Playwright Stephen Adly Guirgis has made a career out of getting audiences to root for flawed working class New Yorkers.
This Pulitzer Prize-winning tale from 2014 presents knotty questions about 'what's the right thing to do?'
Several characters lie, behave badly, or are not what they seem, yet Adly Guirgis humanely extends them the possibility of love and redemption.
Fresh from playing King Lear, Danny Sapani is on engaging, raging form as an altogether more cantankerous foul-mouthed patriarch.
After the death of his wife, Pops Washington has hit the booze in a gone-to-seed rent controlled Manhattan apartment (represented too literally in Max Jones, cluttered, awkward set) with ex-con son Junior, his recovering addict friend Oswaldo, and girlfriend - possibly sex worker - Lulu, who all call him 'Dad.'
Adly Guirgis has a brilliant ear for entertaining, witty dialogue and director Michael Longhurst lets their enjoyable banter meander over Pops' Whisky breakfast before springing the play's conundrum.

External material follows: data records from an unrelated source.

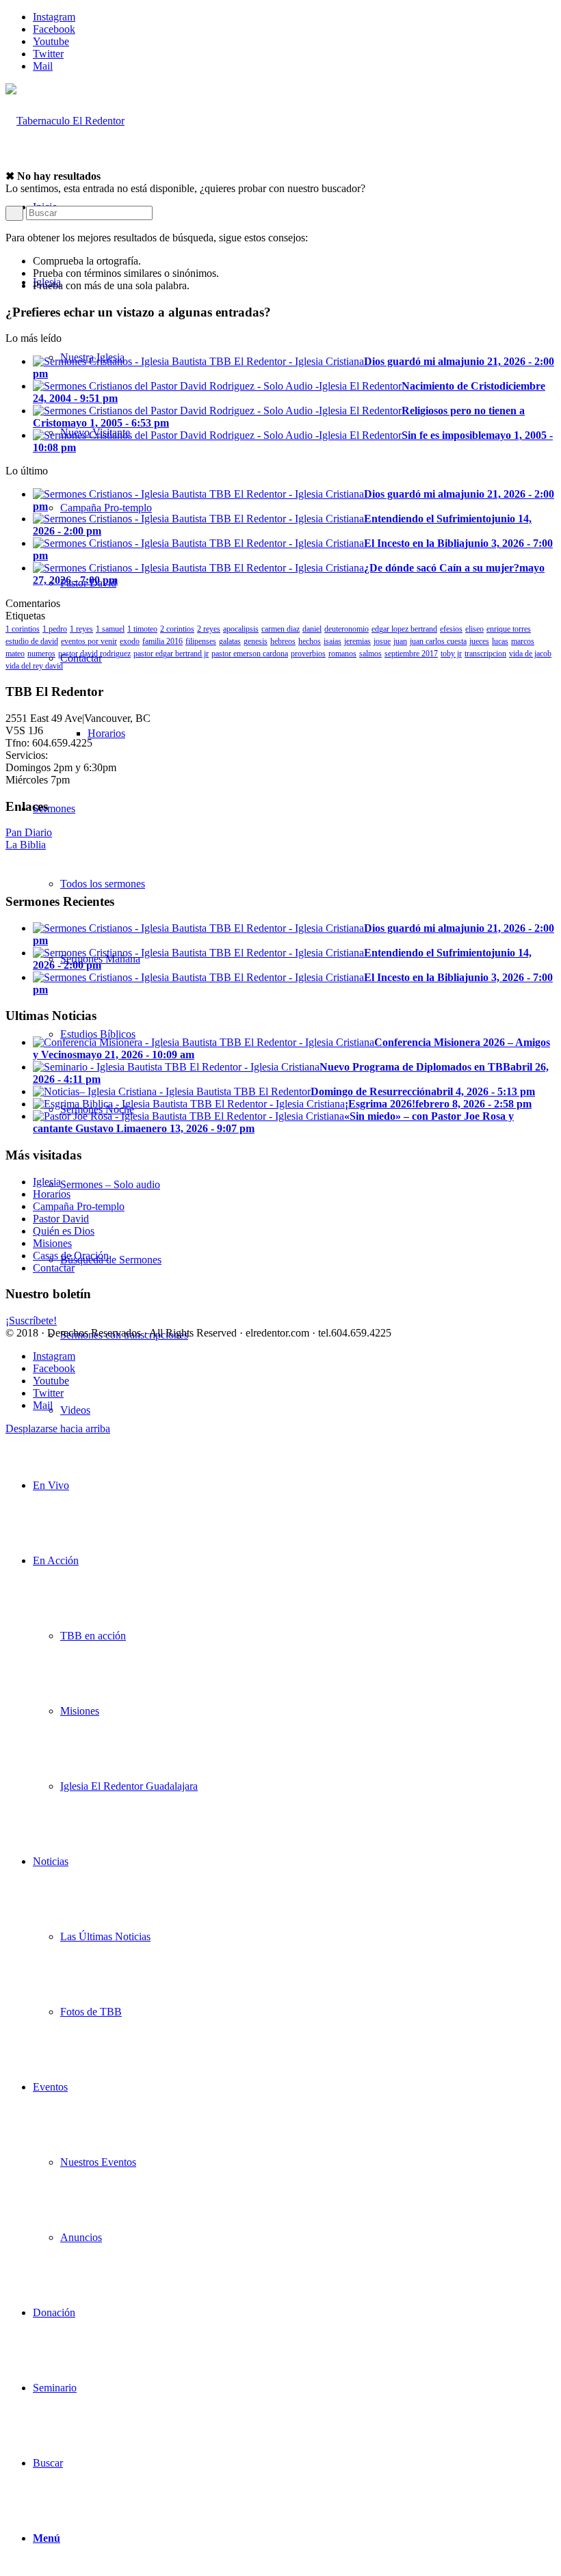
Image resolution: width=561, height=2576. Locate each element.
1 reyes (81, 629)
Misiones (52, 1243)
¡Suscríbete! (31, 1320)
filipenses (200, 641)
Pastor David (61, 1218)
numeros (41, 653)
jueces (479, 641)
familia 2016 (162, 641)
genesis (256, 641)
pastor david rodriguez (94, 653)
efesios (451, 629)
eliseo (474, 629)
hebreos (283, 641)
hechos (309, 641)
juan (400, 641)
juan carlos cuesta (438, 641)
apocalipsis (241, 629)
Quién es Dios (63, 1231)
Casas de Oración (71, 1255)
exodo (130, 641)
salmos (370, 653)
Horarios (51, 1194)
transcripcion (485, 653)
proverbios (308, 653)
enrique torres (508, 629)
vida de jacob (530, 653)
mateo (15, 653)
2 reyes (208, 629)
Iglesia (47, 1182)
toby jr (451, 653)
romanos (342, 653)
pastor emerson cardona (249, 653)
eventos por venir (89, 641)
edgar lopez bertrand (404, 629)
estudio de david (31, 641)
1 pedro (54, 629)
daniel (312, 629)
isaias (332, 641)
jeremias (357, 641)
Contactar (54, 1268)
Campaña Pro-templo (79, 1206)
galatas (230, 641)
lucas (500, 641)
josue (382, 641)
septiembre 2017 (411, 653)
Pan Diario (28, 832)
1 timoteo (142, 629)
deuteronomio (346, 629)
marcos (522, 641)
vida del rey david (34, 666)
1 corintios (22, 629)
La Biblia (25, 844)
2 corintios (177, 629)
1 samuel (110, 629)
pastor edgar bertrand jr (171, 653)
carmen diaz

Having endured decades of racism as a Black cop in the NYPD, Pops was invalided out when he was shot while off duty by a rookie white colleague.
He's been stubbornly pressing a lawsuit against the NYPD, but has overplayed his hand. Now the authorities are turning the screw - threatening everything from eviction to arrest - to make him settle.
Pops still has a hand to play, and watching him finesse it is quite a trip - especially if it means besting his ex partner's bullying Lieutenant fiancee, (Daniel Lapaine) who is sent to negotiate.
A spiritual resurrection, of sorts, also arrives in the form of Ayesha Antoine's caricatured canny 'Church Lady,' there's an alarming burst of violence when Oswaldo spectacularly falls off the wagon, and a touchingly gruff hospital bedside chat when Pops and Junior set aside their shame and anger.
The supporting characters are thinly drawn, which lessens the dramatic impact and the comic/tragic tone can be uneven, but Tiffany Gray makes an assured debut as the street smart Lulu, and Judith Roddy ably conveys the torn anguish of Pop's ex partner Audrey O'Connor.
But it's Sapani's show, and even when Pops is at his most wrong-headed, we're with him all the way.
Between Riverside and Crazy runs at Hampstead Theatre until June 15.